Christian Milesi, le directeur sportif de Thomas Champion en 2020, a lui aussi eu de longs échanges téléphoniques avec ce même Vincent Villerius. L’occasion de faire le point sur les forces et faiblesses de celui qui s’est classé 9e de la Ronde de l’Isard en fin de saison - 2e au sommet de l’Hospice de France -. Christian Milesi synthétise ainsi son point de vue : “Sur ce qu’il a fait entre la Savoie et l’Isard, il a clairement montré qu’il avait le niveau pour passer pro. Techniquement, il est au point. Il sait courir collectivement, rouler pour un leader, et il peut être bon sur tous les terrains. Son évolution, elle va devoir être physique : il doit apprendre à enchaîner les cols et les courses. Sur une course vallonnée avec plein d’ascensions, type Montbéliard, il est encore limité. Ce n’est pas un feignant et il va continuer de travailler dur, j’en suis persuadé”. Son entraîneur, Xavier Fournier, explique pour sa part avoir dû canaliser Thomas Champion, par moments. Le grimpeur est si déterminé qu’il aurait parfois tendance à en faire de trop. “Il faut le freiner, j’y travaille depuis un moment (sourire). Il a tendance à toujours rallonger les séances, ou à les durcir. Il ne maîtrisait pas bien l’aspect de la récupération mais ça commence à venir. Il a compris au fur et à mesure que ce n’est pas en faisant toujours plus d’efforts qu’on est plus performant. Il est attachant et à l’écoute de ce qu’on peut lui dire, même si je ne lui ai jamais rien imposé. Il fait le nécessaire”.

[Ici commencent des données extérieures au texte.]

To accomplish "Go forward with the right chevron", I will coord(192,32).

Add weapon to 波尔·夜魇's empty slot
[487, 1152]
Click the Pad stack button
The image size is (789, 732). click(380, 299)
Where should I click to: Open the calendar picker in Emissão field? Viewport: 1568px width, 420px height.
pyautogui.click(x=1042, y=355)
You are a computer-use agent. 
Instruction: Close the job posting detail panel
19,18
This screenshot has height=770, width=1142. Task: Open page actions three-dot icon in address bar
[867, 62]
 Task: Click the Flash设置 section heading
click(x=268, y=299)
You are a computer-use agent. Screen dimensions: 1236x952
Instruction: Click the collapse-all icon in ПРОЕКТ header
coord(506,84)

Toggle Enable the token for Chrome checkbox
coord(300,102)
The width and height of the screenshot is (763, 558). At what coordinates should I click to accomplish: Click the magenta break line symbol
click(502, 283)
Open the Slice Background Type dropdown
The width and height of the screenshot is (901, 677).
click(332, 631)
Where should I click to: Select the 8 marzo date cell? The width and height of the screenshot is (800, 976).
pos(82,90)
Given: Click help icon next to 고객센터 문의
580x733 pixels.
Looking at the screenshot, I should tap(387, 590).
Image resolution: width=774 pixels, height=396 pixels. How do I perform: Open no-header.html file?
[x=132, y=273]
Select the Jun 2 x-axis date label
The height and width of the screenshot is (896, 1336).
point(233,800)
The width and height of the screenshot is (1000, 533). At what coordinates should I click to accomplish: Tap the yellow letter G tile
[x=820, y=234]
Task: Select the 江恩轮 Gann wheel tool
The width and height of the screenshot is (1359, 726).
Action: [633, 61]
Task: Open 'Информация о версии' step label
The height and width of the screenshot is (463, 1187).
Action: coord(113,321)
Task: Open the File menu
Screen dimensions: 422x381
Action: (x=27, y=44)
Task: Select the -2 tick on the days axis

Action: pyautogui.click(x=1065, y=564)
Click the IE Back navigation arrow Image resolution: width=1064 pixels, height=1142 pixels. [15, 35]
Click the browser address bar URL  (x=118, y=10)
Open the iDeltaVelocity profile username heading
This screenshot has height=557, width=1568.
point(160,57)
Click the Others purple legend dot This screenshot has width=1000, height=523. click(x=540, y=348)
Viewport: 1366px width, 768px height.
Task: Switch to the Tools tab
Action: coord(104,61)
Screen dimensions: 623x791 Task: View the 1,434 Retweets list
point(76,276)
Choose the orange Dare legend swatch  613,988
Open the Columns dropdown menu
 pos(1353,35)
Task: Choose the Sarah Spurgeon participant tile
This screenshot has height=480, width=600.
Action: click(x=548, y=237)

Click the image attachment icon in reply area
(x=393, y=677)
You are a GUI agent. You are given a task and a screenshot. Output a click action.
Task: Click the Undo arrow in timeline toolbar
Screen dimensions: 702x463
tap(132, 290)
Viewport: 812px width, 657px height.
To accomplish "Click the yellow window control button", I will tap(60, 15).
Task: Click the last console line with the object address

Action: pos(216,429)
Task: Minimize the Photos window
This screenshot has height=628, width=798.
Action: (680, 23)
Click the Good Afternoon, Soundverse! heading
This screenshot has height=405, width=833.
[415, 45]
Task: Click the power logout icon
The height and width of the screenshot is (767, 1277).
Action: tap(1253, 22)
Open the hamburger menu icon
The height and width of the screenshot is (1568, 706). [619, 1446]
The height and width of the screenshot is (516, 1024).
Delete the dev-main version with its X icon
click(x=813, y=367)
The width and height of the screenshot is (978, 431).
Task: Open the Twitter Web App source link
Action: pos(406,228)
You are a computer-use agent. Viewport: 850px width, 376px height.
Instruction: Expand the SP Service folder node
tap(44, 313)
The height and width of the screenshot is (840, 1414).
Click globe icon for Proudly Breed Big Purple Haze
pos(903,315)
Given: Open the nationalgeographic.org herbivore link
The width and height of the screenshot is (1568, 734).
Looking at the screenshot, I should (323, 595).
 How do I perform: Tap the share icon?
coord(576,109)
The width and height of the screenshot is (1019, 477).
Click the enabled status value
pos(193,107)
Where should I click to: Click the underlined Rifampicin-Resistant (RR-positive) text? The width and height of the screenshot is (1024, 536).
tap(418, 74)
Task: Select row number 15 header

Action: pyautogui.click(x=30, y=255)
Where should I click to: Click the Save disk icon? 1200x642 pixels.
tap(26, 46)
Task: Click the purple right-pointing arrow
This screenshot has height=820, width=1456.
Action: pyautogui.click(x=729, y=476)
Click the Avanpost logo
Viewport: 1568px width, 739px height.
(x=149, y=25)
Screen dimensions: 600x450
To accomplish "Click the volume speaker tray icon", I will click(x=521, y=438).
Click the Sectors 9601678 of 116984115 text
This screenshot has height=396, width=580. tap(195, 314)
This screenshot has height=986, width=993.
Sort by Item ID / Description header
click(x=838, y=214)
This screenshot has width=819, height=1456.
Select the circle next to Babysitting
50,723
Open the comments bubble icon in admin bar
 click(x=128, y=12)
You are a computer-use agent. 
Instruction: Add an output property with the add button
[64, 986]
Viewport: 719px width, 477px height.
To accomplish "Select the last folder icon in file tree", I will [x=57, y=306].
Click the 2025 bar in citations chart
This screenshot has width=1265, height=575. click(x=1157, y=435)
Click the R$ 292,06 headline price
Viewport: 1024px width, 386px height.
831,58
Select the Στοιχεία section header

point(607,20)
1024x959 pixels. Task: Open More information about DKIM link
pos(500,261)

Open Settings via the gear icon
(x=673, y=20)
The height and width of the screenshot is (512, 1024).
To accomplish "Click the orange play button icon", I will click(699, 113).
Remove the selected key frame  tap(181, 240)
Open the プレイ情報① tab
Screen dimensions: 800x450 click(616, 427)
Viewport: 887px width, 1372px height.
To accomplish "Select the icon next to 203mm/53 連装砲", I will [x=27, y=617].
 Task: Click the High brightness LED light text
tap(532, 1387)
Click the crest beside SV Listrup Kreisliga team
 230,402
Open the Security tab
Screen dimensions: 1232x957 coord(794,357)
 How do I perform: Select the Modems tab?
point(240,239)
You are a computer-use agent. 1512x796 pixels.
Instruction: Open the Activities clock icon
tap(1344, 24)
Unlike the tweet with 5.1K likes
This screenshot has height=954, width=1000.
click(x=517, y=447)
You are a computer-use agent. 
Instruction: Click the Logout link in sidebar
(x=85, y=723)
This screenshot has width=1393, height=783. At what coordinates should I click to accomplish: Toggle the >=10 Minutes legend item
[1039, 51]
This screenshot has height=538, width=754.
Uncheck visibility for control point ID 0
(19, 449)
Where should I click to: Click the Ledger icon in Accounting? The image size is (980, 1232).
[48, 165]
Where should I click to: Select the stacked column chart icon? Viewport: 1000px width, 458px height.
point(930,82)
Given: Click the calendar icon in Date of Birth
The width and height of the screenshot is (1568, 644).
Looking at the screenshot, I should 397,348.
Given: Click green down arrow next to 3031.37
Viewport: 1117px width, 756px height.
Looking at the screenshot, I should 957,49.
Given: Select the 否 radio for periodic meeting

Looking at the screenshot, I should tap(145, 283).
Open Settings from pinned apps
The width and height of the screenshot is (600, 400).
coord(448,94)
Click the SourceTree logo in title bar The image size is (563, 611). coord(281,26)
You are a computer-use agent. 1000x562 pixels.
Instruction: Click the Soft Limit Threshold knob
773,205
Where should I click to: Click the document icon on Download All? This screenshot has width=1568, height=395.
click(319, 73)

Xavier Fournier et Christian Milesi se disent “très heureux” pour leur coureur, qui s’envole désormais vers de nouveaux horizons. Chez Cofidis, il fera d’ailleurs équipe avec deux autres coureurs ayant récemment porté le maillot de Bourg-en-Bresse : Victor Lafay et Rémy Rochas, preuve du beau travail de formation du club de N1. Tâche à Thomas Champion de faire désormais ses preuves au plus haut niveau. “Il est encore tout jeune dans le métier. Vu la façon dont il a progressé cette année, je me dis qu’il y a encore des chevaux sous le capot !”, lance Xavier Fournier. Le futur néo-pro, pour sa part, souhaite faire preuve de réserve et d’humilité. “C’est un retour à zéro. Je dois apprendre à passer partout, sur le plat, dans les bordures… Forcément, ça fait un peu peur, j’arrive en WorldTour face à des coureurs très expérimentés. Il y a un complexe d’infériorité sur le coup… Mais c’est un projet à long terme”. Et nul doute que le garçon va garder la philosophie qui lui a permis de mener à bien sa saison 2020. En gardant la volonté de travailler très dur, toujours dans le même cadre, à Aix-les-Bains. “Je n’ai aucune raison de changer. L’environnement est royal pour s’entraîner, c’est parfait”.